**TO-DO LIST**
[1] Answer these questions from the post on Azure DevOps and Terraform:
(a) Which company makes Azure DevOps?
(b) What does Terraform turn scripted, declarative configurations into?
(c) How many .tfstate files does the selected model use?
[2] Transcribe the post on Azure DevOps and Terraform word for word, from "Azure DevOps &" to "via API calls.".

**DOCUMENT EXTRACT**
Monday, August 12, 2019

Azure DevOps & Terraform: Breaking Up The Monolith - Strategy

Azure DevOps is a CI/CD automation platform from Microsoft ($MSFT). It supports repositories and running all sorts of code and automated code against the code (among many, many other functions). This includes Terraform, a tool that converts scripted, declarative configurations to real resources in cloud (and other) providers via API calls.

Terraform has been an excellent tool for us so far, and is starting to be adopted by other teams, for other purposes, to manage more accounts and resources. Which means the model we selected - to have a single terraform file (with a single .tfstate file) that calls all resources and configurations for all resources in an environment, is quickly getting strained.

**DATA SECTION**
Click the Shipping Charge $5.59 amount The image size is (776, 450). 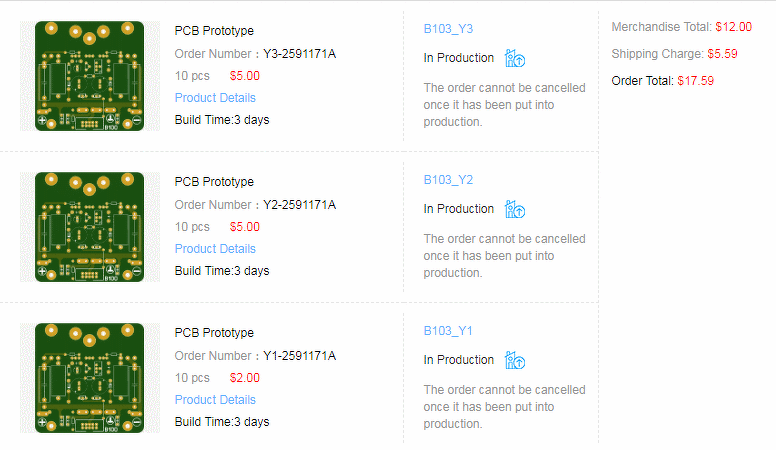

**WORKED ANSWERS**
[1]
(a) Microsoft
(b) Real resources in cloud (and other) providers, via API calls
(c) A single .tfstate file

[2]
Azure DevOps & Terraform: Breaking Up The Monolith - Strategy

Azure DevOps is a CI/CD automation platform from Microsoft ($MSFT). It supports repositories and running all sorts of code and automated code against the code (among many, many other functions). This includes Terraform, a tool that converts scripted, declarative configurations to real resources in cloud (and other) providers via API calls.